[Start of Record excerpts]

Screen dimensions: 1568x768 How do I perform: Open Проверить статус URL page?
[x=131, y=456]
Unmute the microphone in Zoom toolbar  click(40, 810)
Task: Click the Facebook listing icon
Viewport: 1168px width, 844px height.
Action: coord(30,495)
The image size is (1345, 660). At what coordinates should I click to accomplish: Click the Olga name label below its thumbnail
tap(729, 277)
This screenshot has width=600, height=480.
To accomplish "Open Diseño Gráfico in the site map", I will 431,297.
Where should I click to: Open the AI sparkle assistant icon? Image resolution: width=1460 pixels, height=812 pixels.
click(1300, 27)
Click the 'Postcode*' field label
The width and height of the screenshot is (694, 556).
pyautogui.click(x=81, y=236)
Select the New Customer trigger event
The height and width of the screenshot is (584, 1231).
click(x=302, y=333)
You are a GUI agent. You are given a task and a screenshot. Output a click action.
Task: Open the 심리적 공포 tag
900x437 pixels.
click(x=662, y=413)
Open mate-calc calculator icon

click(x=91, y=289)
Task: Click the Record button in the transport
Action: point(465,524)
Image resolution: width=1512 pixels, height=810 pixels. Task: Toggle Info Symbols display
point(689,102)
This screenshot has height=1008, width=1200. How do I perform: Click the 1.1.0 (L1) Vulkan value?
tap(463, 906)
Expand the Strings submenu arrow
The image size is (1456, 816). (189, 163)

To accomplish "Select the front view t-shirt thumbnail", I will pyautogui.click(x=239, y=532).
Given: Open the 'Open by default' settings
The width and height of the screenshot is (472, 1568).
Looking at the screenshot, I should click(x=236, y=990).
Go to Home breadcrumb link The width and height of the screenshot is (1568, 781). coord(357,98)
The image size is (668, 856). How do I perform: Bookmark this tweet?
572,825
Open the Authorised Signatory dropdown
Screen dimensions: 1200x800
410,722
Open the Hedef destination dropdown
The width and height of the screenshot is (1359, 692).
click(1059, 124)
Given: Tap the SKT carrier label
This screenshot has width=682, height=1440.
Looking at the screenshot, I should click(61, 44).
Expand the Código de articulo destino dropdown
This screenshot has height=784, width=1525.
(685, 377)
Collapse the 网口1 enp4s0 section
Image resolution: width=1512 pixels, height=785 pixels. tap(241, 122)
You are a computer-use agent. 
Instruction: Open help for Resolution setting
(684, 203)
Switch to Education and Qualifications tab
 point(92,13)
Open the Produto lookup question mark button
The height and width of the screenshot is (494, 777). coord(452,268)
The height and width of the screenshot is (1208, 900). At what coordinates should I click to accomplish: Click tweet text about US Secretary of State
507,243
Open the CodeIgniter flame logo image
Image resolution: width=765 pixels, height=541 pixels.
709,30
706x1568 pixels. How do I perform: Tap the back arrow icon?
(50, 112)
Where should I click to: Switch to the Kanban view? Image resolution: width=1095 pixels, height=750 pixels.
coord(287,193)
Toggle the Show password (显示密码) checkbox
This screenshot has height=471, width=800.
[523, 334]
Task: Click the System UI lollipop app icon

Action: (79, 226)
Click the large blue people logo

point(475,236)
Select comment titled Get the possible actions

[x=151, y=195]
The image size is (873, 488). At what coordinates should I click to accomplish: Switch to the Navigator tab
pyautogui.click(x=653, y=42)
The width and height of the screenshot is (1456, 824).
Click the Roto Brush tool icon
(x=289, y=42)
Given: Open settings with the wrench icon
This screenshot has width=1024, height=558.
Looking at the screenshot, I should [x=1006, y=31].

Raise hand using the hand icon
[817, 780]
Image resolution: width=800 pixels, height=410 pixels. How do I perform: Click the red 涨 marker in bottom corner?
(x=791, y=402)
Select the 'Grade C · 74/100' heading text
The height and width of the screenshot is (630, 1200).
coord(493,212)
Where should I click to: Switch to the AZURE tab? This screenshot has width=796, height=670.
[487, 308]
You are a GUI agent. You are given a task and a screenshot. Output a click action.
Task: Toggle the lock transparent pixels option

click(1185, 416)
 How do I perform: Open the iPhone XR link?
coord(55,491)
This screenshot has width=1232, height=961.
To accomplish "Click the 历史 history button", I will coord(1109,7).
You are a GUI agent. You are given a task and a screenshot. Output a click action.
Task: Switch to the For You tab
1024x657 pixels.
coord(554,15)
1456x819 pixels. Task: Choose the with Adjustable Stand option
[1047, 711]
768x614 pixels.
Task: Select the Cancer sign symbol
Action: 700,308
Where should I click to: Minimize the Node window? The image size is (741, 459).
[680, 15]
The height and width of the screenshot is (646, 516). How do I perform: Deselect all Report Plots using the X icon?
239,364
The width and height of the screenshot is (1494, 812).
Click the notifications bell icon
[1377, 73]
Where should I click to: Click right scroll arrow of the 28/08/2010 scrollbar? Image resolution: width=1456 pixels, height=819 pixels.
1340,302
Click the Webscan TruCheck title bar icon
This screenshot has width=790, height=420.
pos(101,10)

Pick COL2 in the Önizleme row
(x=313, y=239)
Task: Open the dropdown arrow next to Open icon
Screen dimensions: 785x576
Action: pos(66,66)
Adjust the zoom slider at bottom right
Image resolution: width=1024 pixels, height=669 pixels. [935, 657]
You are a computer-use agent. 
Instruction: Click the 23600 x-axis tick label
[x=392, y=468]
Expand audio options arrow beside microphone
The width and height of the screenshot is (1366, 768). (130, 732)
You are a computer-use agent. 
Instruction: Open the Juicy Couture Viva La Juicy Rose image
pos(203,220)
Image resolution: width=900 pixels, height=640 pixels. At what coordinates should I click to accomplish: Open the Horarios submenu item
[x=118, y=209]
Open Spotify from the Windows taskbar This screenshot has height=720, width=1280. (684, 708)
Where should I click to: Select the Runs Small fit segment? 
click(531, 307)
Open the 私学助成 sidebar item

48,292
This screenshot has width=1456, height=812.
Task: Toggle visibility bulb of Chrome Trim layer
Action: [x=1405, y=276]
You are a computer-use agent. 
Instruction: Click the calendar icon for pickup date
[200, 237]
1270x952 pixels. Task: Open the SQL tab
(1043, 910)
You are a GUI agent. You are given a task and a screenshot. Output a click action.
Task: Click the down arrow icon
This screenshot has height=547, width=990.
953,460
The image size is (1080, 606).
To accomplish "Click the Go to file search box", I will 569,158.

[End of Record excerpts]

Exercise directions:
Repeat the records word for word, beginning at the line that contains "Select comment titled" and stopping after the line that contains "(x=791, y=402)".

Full output:
Select comment titled Get the possible actions

[x=151, y=195]
The image size is (873, 488). At what coordinates should I click to accomplish: Switch to the Navigator tab
pyautogui.click(x=653, y=42)
The width and height of the screenshot is (1456, 824).
Click the Roto Brush tool icon
(x=289, y=42)
Given: Open settings with the wrench icon
This screenshot has width=1024, height=558.
Looking at the screenshot, I should [x=1006, y=31].

Raise hand using the hand icon
[817, 780]
Image resolution: width=800 pixels, height=410 pixels. How do I perform: Click the red 涨 marker in bottom corner?
(x=791, y=402)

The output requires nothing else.